Exploring the potential mechanisms of Jinglinzi powder in treating hepatocellular carcinoma based on LC-MS, network pharmacology, molecular docking, and experimental validation

  • J Pharm Biomed Anal. 2025 Sep 15:263:116899. doi: 10.1016/j.jpba.2025.116899.
Gaofeng Liu  1 Shanshan Kuang  1 Weixing Zhong  1 Anming Yang  2 Xiaoli Huang  1 Yin Xie  1 Xin Zhang  3 Yikai Li  1 Qingguang Qin  4 Guangjie Liu  5
Affiliations
  • 1. School of Traditional Chinese Medicine, Southern Medical University, Guangzhou 510515, China.
  • 2. Department of Neurosurgery, Nanfang Hospital, Southern Medical University, Guangzhou 510510, China.
  • 3. Laboratory Medicine Center, Nanfang Hospital, Southern Medical University, Guangzhou 510510, China.
  • 4. Department of acupuncture and moxibustion, Hainan Provincial People's Hospital, Haikou 570311, China. Electronic address: [email protected].
  • 5. Department of Neurosurgery, Nanfang Hospital, Southern Medical University, Guangzhou 510510, China. Electronic address: [email protected].
Abstract

This study systematically predicts the active components, targets, and mechanisms of JLZP against HCC by integrating LC-MS, network pharmacology, and molecular docking, with experimental validation of its pro-pyroptotic effects. Through HERB and NPASS databases, 81 bioactive components of JLZP and 78 overlapping HCC-related targets were identified.

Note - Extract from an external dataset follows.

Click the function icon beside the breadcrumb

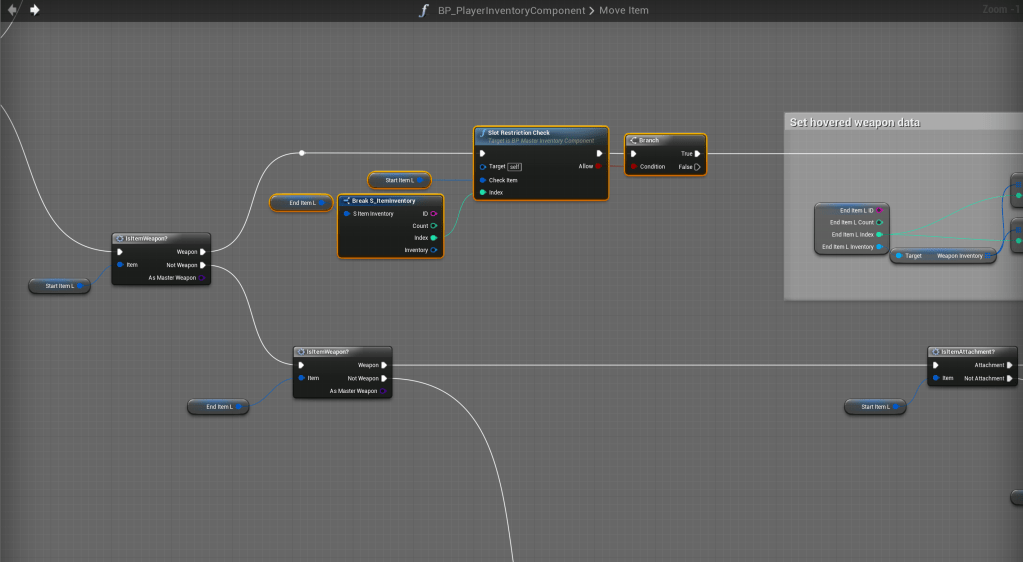(x=424, y=10)
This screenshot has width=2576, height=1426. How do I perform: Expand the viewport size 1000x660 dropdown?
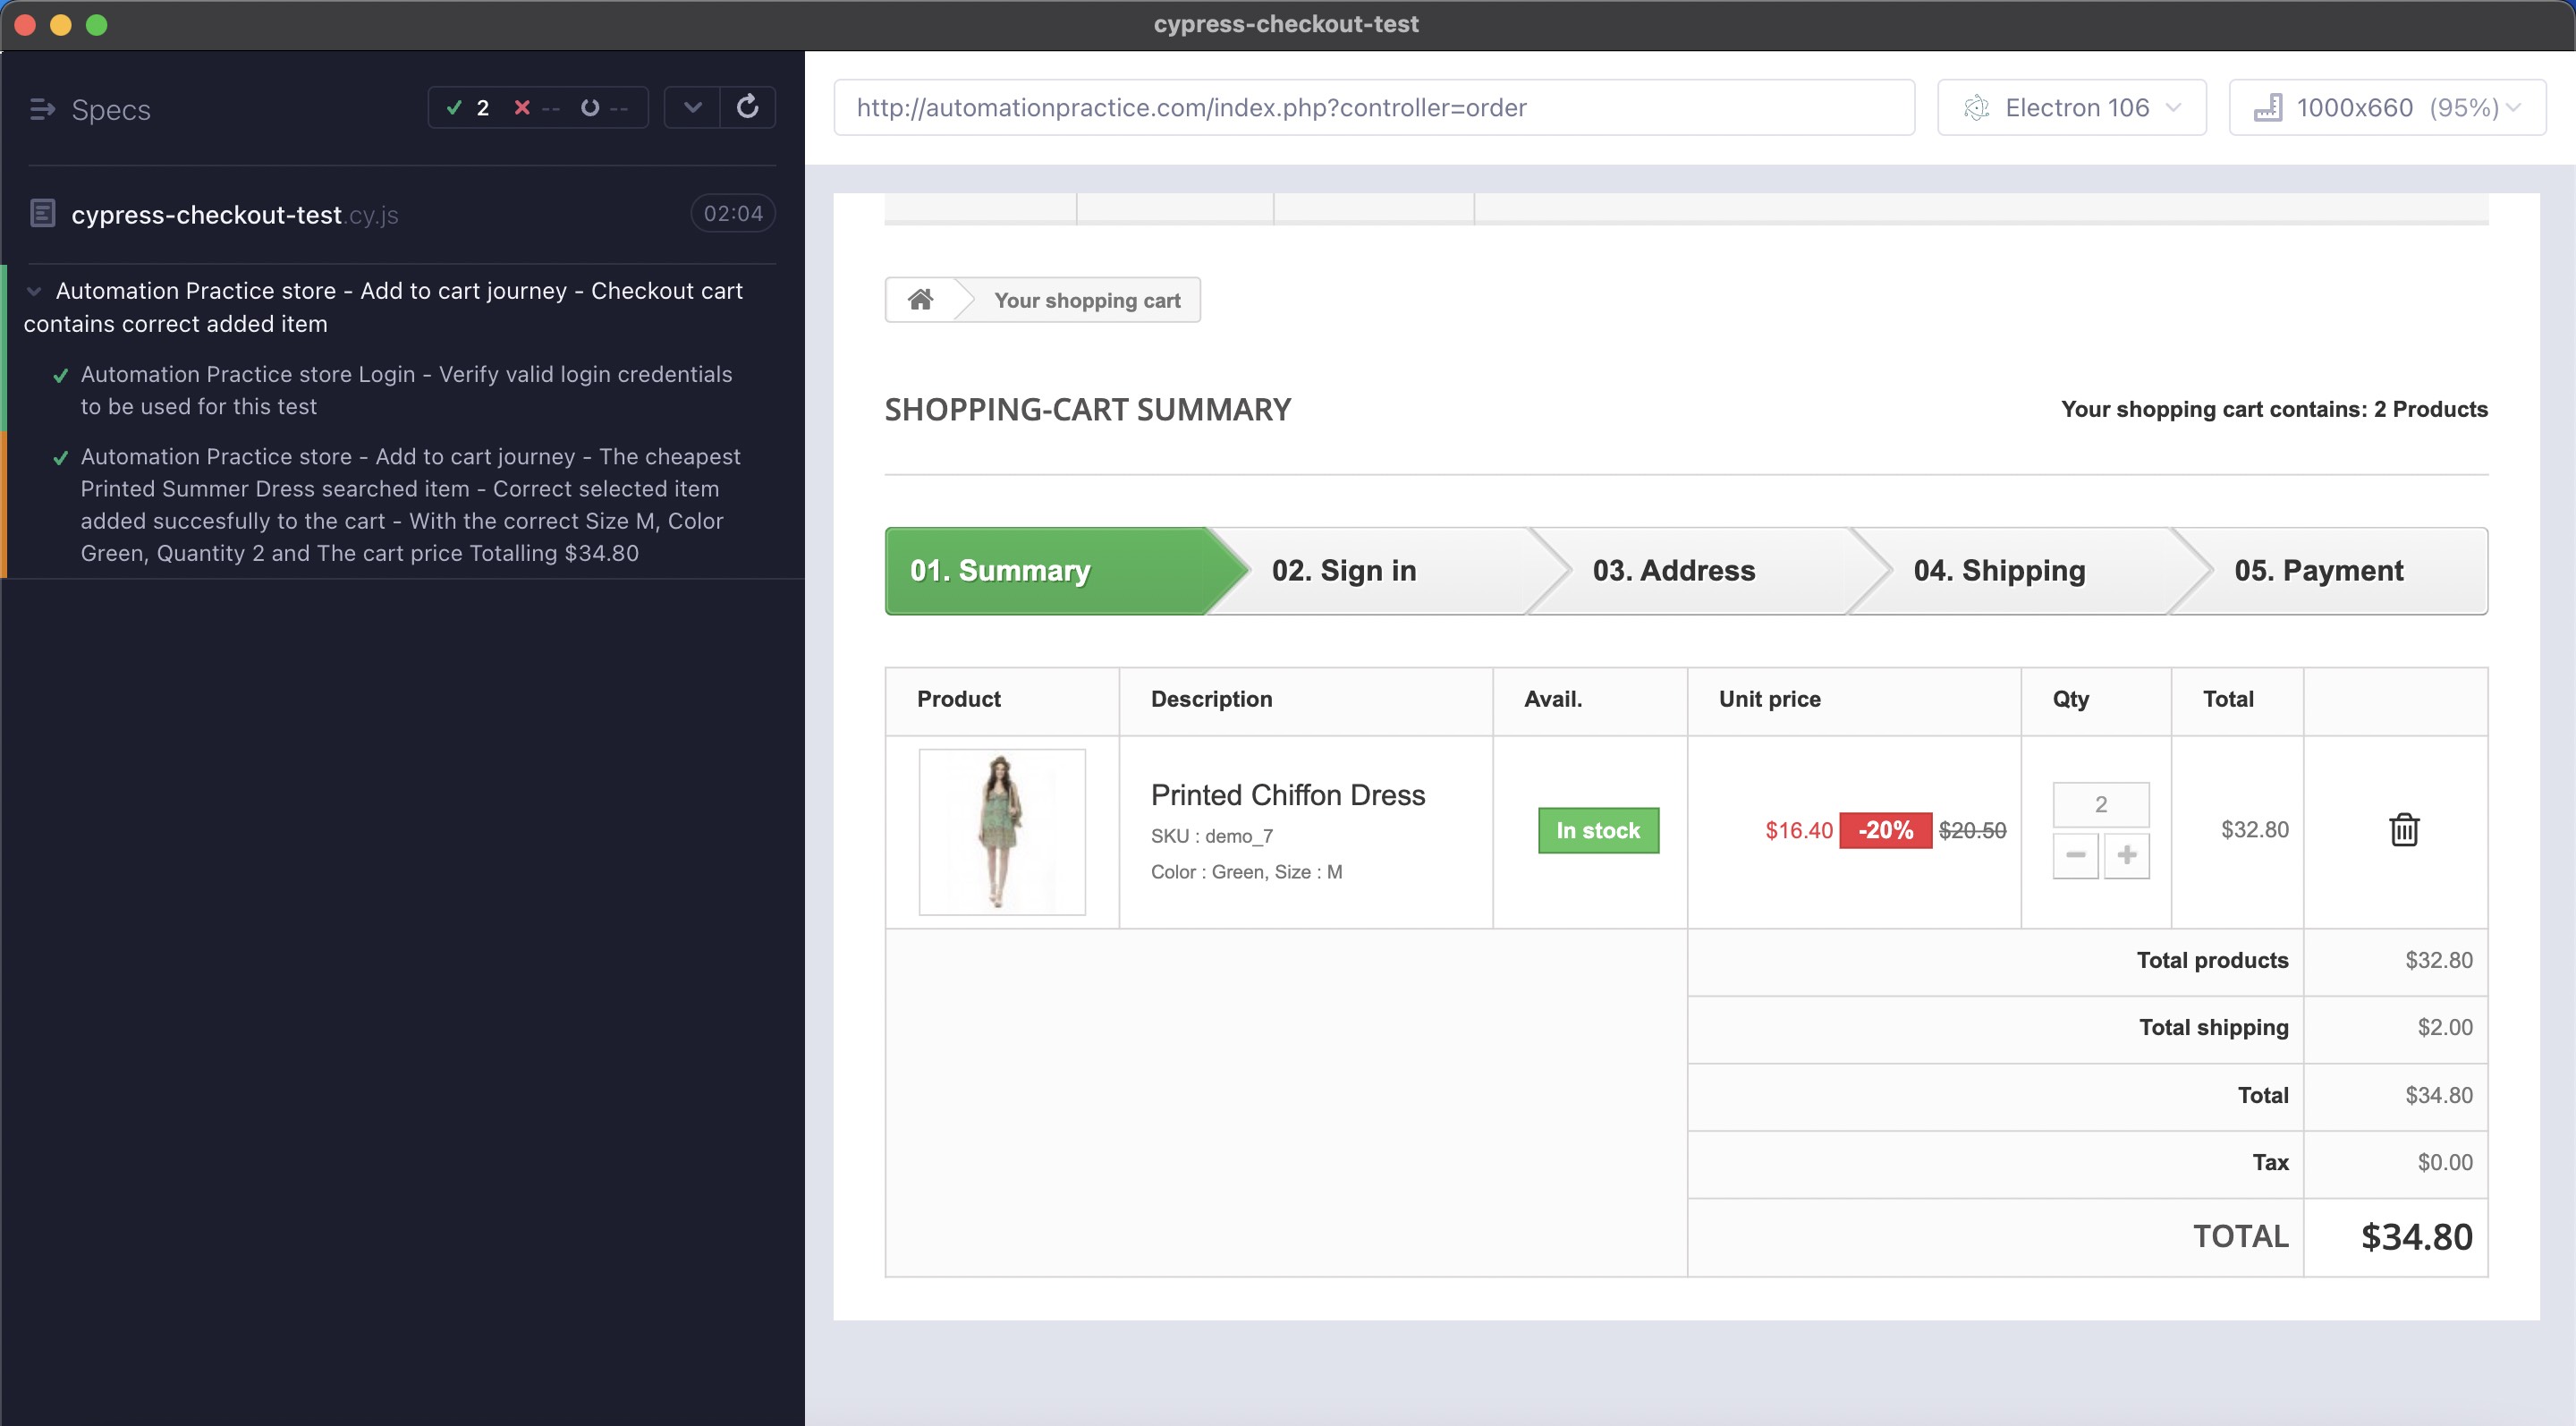2392,107
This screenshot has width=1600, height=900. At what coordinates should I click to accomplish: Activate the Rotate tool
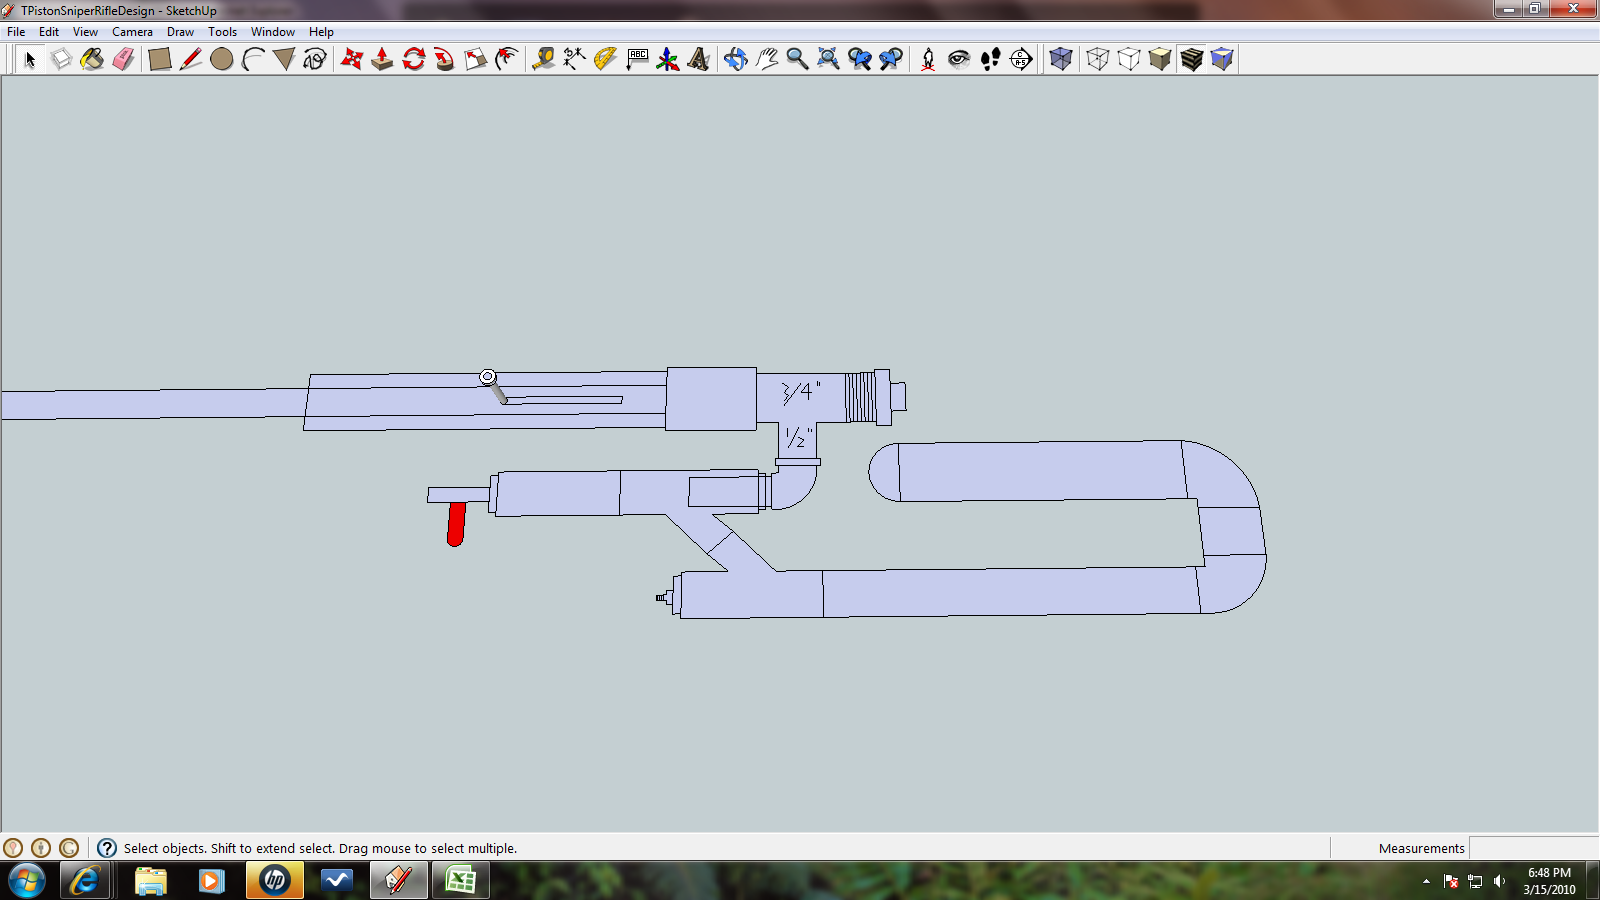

Protein-protein interaction network and KEGG enrichment analyses revealed that JLZP likely induces cell death via cancer-related pathways. Molecular docking (CB-Dock2) demonstrated high binding affinity between JLZP core components (e.g., protopine) and pyroptosis-associated targets (NLRP3, GSDMD). In vitro experiments confirmed that JLZP significantly suppressed MHCC-97L cell proliferation and migration, while upregulating Pyroptosis markers (IL-1β, IL-18) at both mRNA and protein levels, with these effects reversed by a Pyroptosis inhibitor. This study is the first to elucidate JLZP's anti-HCC mechanism through Pyroptosis activation, identifying its pharmacodynamic material basis and multi-target action. The "component-target-pathway-experiment" multidimensional strategy provides methodological insights for deciphering traditional Chinese medicine formulas, offering a theoretical foundation for developing JLZP-based Anticancer therapies.

Keywords
Hepatocellular Carcinoma; Jinglinzi Powder; MHCC-97L; Molecular Docking; Network Pharmacology; Pyroptosis.